===== SUPPLIED ENTRIES
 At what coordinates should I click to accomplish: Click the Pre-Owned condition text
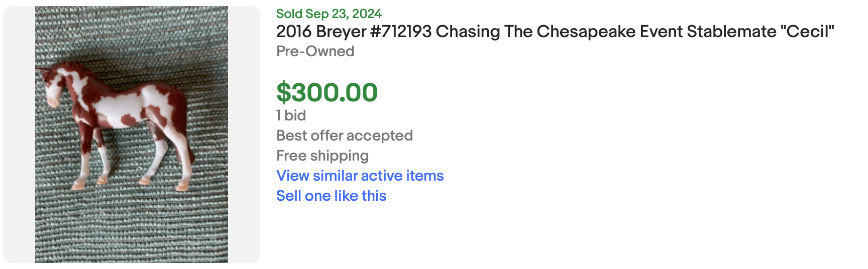(x=315, y=51)
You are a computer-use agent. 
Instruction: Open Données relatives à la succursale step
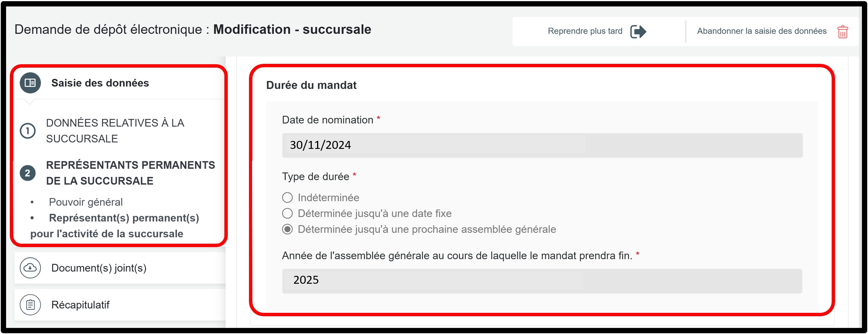point(115,131)
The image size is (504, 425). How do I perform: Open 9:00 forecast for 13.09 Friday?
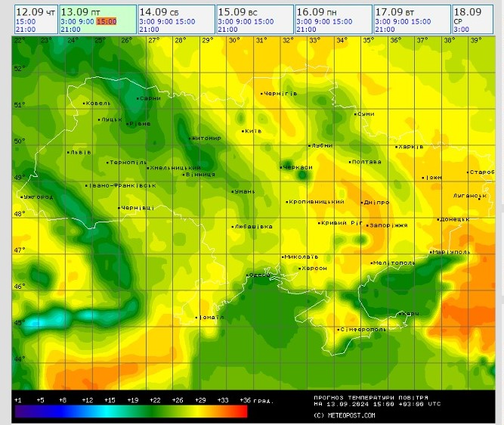(85, 22)
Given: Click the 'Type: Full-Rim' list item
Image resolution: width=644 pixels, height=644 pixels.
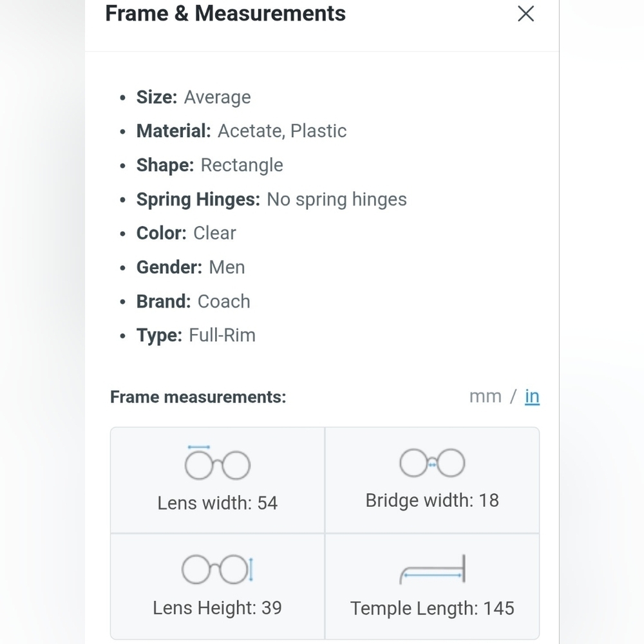Looking at the screenshot, I should pyautogui.click(x=196, y=336).
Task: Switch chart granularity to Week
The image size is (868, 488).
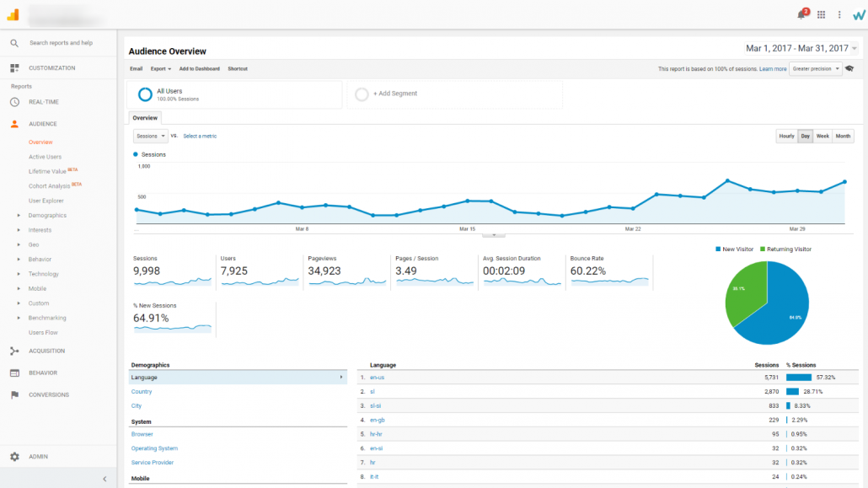Action: [822, 136]
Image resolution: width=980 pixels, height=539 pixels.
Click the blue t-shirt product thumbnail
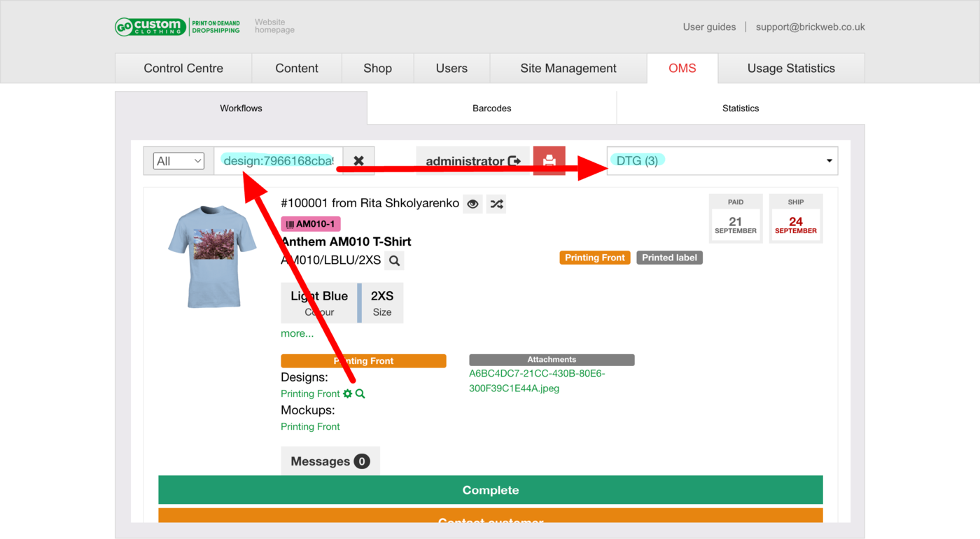[212, 256]
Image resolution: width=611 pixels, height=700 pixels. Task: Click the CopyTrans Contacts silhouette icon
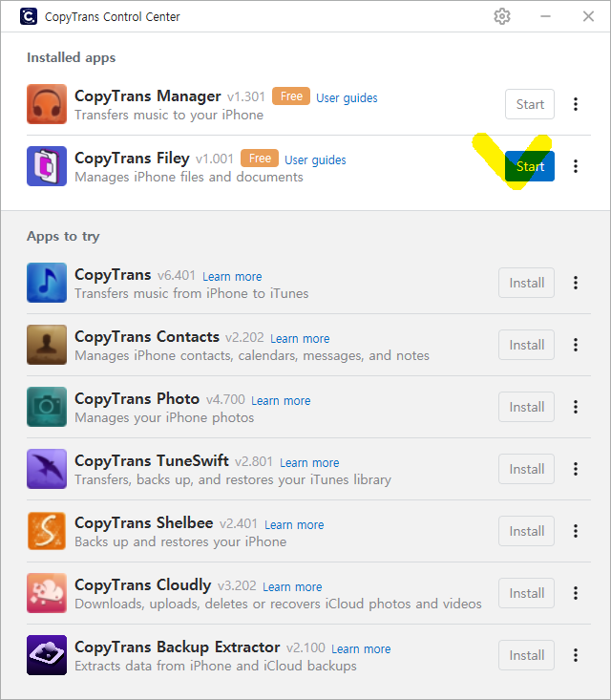pyautogui.click(x=47, y=345)
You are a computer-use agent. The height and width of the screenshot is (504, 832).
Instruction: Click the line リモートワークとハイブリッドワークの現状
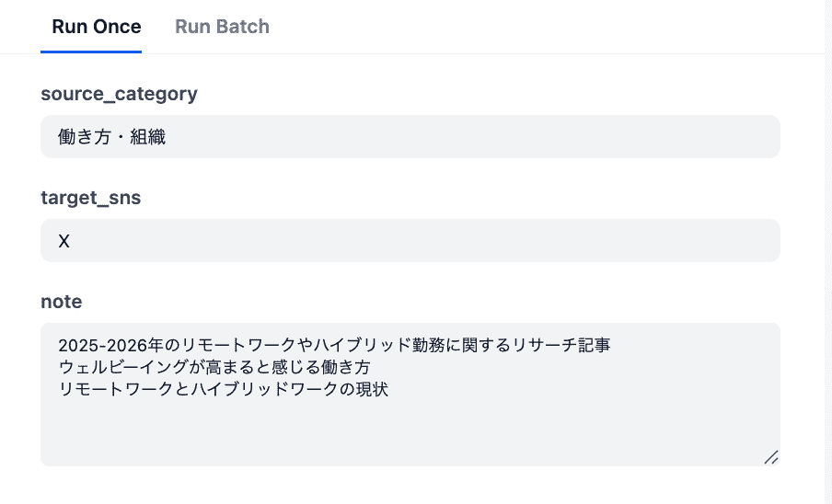224,388
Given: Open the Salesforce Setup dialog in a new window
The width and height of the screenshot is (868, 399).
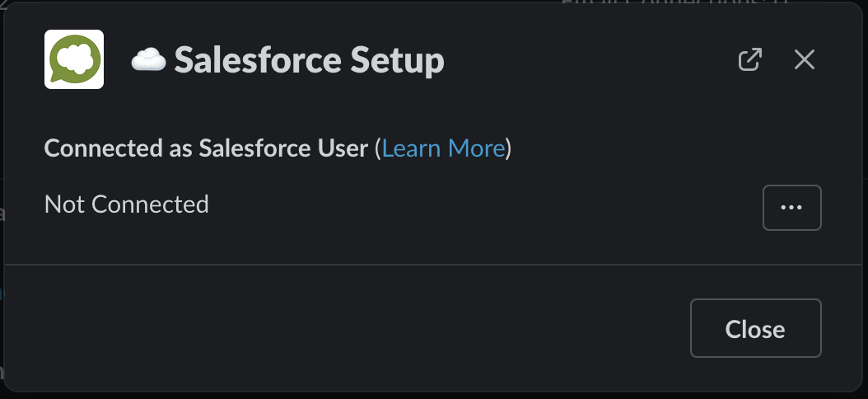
==========
* _EXERCISE INSTRUCTIONS_: What is needed is an exact transcription of the lines from the one holding "Task: Switch chart granularity to Week" to the end of the data, with every picture left out.

* _RESPONSE TO THE EXERCISE_:
Task: Switch chart granularity to Week
The image size is (868, 488).
Action: [822, 136]
Image resolution: width=980 pixels, height=539 pixels.
Click the blue t-shirt product thumbnail
[212, 256]
Image resolution: width=611 pixels, height=700 pixels. Task: Click the CopyTrans Contacts silhouette icon
pyautogui.click(x=47, y=345)
You are a computer-use agent. The height and width of the screenshot is (504, 832).
Instruction: Click the line リモートワークとハイブリッドワークの現状
224,388
Given: Open the Salesforce Setup dialog in a new window
The width and height of the screenshot is (868, 399).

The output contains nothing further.